Benoît : On a fait un autre métier pendant la période du confinement. Il y a eu un afflux d’appels téléphoniques de personnes qui se présentaient au comptoir du CCAS (Centre Communal d’Action Sociale), et toutes les personnes du service culture ont accepté de tenir un standard téléphonique pour renseigner les gens. Quand il y avait des distributions de denrées alimentaires, il fallait par exemple gérer les foules, et donc on a des techniciens qui sont allés aider. On s’est adaptés à la situation en espérant que l’activité reprenne. L’activité a repris à l’automne 2020, mais elle s’est très vite arrêtée. On a fermé de nouveau les salles de spectacle et les cinémas, et on a passé toute l’année à attendre la réouverture. Tous les mois, on se disait “dans un mois, ça va ouvrir”, on attendait, on repoussait, on reportait les spectacles… Ça a été une période complexe car on est tous passionnés par notre métier, et on se retrouve du jour au lendemain à ne pas pouvoir faire ce qu’on aime. C’est déstabilisant. On a essayé de se re-déployer dans d’autres services culturels, par exemple en maintenant du prêt à distance à la bibliothèque.
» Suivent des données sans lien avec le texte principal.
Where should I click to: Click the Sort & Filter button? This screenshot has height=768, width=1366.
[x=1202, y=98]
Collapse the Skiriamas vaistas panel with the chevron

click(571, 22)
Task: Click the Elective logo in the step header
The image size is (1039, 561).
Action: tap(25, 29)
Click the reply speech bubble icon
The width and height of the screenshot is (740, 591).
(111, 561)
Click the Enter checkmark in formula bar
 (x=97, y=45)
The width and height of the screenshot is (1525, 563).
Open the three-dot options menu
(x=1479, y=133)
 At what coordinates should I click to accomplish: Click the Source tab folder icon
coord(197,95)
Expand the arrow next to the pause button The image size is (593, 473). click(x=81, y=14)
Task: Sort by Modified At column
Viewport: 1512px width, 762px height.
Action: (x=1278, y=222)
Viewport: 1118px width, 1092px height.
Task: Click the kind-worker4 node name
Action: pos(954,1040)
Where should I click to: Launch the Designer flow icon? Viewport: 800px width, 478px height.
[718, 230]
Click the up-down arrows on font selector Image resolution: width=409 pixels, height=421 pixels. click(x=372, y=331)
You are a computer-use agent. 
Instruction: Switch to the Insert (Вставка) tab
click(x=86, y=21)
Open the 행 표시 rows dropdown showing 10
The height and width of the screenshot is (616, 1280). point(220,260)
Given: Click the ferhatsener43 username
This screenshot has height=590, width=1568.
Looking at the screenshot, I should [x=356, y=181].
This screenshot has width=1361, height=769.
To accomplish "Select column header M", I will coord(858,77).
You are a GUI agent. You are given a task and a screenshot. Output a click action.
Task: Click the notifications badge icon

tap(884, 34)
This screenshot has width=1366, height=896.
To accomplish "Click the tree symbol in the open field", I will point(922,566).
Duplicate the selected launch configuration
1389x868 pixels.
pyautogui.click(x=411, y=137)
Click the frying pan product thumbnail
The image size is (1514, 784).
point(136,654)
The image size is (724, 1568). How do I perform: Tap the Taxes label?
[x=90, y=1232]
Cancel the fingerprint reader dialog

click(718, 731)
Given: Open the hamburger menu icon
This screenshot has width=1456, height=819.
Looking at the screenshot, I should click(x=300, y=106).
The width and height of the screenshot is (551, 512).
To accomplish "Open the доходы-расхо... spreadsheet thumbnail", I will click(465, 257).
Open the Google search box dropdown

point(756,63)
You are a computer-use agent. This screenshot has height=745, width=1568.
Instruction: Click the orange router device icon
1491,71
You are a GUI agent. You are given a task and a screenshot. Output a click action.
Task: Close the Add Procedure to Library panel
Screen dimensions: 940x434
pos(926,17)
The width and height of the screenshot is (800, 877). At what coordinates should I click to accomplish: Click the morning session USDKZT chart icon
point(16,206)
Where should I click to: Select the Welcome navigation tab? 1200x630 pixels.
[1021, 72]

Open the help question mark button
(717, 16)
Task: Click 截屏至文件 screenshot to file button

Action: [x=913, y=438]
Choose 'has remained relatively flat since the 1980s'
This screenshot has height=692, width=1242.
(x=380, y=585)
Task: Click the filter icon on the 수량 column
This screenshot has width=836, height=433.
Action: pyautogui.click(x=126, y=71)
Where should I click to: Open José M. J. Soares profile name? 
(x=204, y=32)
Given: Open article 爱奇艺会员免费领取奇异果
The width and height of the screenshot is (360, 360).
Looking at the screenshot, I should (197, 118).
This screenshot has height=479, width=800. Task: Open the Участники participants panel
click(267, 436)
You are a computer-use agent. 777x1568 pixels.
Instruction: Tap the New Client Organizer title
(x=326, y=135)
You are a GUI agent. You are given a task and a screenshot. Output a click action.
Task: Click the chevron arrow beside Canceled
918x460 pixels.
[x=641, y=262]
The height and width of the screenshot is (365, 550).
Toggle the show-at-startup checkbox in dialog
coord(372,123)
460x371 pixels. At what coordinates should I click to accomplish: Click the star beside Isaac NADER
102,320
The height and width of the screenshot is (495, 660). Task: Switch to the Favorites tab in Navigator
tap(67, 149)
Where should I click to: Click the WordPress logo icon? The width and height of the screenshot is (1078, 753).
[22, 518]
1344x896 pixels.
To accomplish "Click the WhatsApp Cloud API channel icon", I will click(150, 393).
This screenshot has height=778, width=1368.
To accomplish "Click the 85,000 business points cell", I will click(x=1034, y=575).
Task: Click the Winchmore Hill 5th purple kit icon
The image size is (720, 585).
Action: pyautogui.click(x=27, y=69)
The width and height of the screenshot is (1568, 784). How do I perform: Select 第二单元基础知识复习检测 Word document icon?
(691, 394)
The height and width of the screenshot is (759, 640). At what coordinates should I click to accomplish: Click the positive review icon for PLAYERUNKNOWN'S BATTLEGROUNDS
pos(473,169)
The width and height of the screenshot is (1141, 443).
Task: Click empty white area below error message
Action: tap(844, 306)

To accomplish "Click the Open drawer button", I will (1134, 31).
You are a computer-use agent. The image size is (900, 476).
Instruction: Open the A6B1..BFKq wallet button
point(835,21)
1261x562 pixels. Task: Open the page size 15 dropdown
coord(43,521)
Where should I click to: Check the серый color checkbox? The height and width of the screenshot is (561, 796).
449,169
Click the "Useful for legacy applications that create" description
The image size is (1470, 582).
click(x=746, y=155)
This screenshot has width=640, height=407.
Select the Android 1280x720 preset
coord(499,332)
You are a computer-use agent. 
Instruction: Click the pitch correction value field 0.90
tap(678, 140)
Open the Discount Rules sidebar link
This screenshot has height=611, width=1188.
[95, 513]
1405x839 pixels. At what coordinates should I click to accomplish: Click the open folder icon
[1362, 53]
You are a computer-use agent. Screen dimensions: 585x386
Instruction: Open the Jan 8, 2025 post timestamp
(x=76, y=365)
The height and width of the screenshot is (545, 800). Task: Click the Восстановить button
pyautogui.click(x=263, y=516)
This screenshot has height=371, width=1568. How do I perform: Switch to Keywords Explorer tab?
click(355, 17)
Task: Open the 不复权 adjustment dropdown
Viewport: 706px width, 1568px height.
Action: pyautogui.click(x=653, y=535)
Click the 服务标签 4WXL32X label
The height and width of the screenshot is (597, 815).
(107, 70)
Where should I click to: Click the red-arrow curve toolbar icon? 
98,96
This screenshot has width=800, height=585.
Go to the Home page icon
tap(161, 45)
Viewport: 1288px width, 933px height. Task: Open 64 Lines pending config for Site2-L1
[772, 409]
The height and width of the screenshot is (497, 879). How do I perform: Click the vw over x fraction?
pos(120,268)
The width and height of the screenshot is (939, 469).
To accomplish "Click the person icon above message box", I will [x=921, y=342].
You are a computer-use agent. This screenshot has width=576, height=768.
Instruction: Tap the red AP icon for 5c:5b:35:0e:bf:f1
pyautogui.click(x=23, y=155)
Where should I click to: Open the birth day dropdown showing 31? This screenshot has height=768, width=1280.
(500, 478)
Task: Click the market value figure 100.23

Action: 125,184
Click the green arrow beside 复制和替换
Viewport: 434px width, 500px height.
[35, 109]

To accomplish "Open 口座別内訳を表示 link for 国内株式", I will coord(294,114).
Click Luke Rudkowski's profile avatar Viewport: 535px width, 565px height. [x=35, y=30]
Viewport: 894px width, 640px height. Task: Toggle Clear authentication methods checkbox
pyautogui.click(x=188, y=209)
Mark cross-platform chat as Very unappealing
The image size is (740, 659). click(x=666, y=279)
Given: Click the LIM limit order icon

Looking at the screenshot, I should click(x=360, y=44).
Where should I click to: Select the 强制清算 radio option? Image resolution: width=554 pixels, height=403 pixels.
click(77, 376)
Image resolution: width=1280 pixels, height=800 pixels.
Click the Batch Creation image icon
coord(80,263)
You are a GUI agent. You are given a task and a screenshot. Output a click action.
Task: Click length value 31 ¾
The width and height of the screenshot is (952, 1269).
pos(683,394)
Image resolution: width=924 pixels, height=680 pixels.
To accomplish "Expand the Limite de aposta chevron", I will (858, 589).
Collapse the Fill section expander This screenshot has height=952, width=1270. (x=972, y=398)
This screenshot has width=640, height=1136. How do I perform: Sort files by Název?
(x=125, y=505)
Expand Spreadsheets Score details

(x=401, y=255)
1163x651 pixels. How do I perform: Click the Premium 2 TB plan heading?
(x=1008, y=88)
Mais on espérait très fort que ça reprenne, ce qui a heureusement fini par arriver.

Sabrina : Depuis la pandémie, le public est-il au rendez-vous ?

Benoît : Depuis la réouverture des salles de spectacles, malheureusement, ça a diminué. Mais c’est la même chose partout en France, la fréquentation a fortement chuté parce qu’il demeure des craintes et d’autres habitudes ont été prises par le public. En fait, je pense qu’on a récupéré le public fidèle et motivé, celui qui avait soif d’aller aux spectacles, et qui n’attendait qu’une chose – comme nous -, que ça rouvre. Celui-là, on l’a retrouvé facilement, mais tout le public dit occasionnel, celui qui vient à la faveur d’un spectacle, c’est beaucoup plus compliqué, et c’est pour ça qu’on a une baisse de fréquentation. On espère bien que cette saison va nous permettre de petit à petit regagner le public qu’on a perdu.